Let me begin this by saying I am a Butch Walker fan. I own everything he has ever recorded solo and with Marvelous 3. I have bootleg audio and video recordings. I have seen him live 13 times, been a part of the legendary crew that were and are royalty on his official message boards, and have 2 Butch Walker related tattoos.

That being said, I found Walker’s live 2-disc album, Leaving the Game On Luckie St. to be utterly disappointing. The Atlanta-bred singer-songwriter has always put on a live show that leaves his studio albums in the dust due to their high-energy and flawless musicianship and vocals. I can’t say if it’s due to Walker’s age, ego, or any other possible reason, but the vocals and musicianship have lost a certain magic they used to possess.
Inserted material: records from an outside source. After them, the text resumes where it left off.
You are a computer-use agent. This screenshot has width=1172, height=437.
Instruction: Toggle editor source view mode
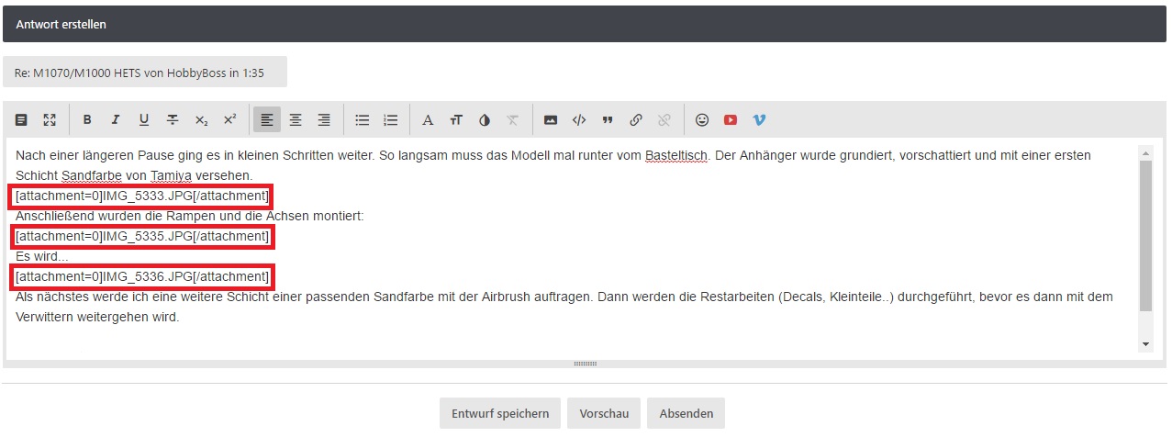click(21, 119)
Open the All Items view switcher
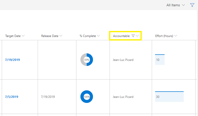198x116 pixels. (x=176, y=5)
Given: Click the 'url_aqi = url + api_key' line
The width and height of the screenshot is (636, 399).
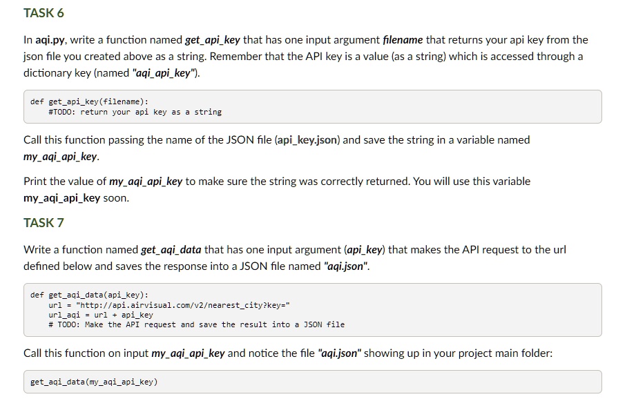Looking at the screenshot, I should click(x=101, y=315).
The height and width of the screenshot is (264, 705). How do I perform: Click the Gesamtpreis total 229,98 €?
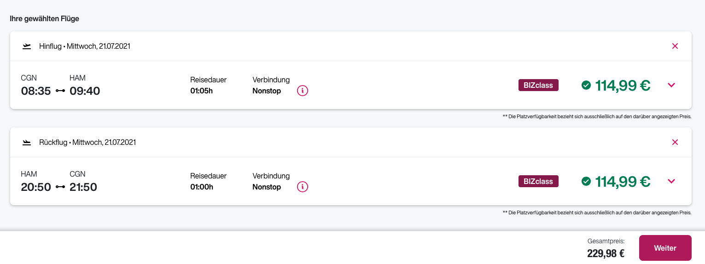pyautogui.click(x=606, y=253)
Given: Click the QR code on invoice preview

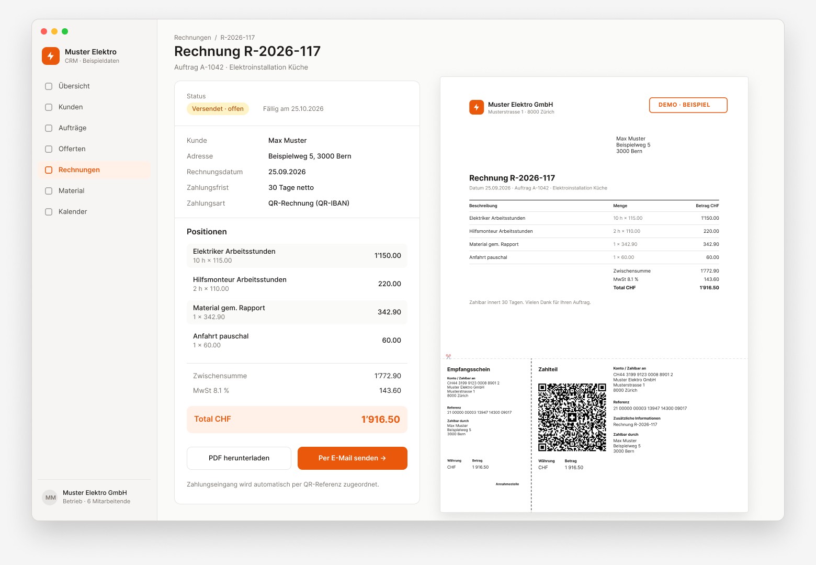Looking at the screenshot, I should (x=572, y=417).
The tenor voice that once sounded so clear and pure, has more than it’s share of brassiness and slightly off-pitch moments.

To make matters worse, the album for the most part is boring and easily ignorable. The production value, to put it nicely, is…meh. The mix is off, causing the guitar volume to be much louder than necessary, overpowering the vocals.

There are a few highlights to the album: the first being just before “Far Away From Close.” Walker launches into a cover of James‘ “Laid.” On the beginning of the second disc, he humorously recounts the fall of his first marriage, which has been the basis for much of his lyrical content through the years, and uses it as a lead-in to “Racecars and Goth Rock.”

Perhaps the album suffers due to the lack of visual. Many times, minor slip-ups in musicianship can be forgiven when they’re being sacrificed in the name of something awesome to look at. I suppose I’ll have to wait to see the DVD to find out.

So, in summary, the album will probably be a delightful must-have for die-hard Butch Walker fans, but if trying to convert a newcomer to the ways of Butchdom, look elsewhere.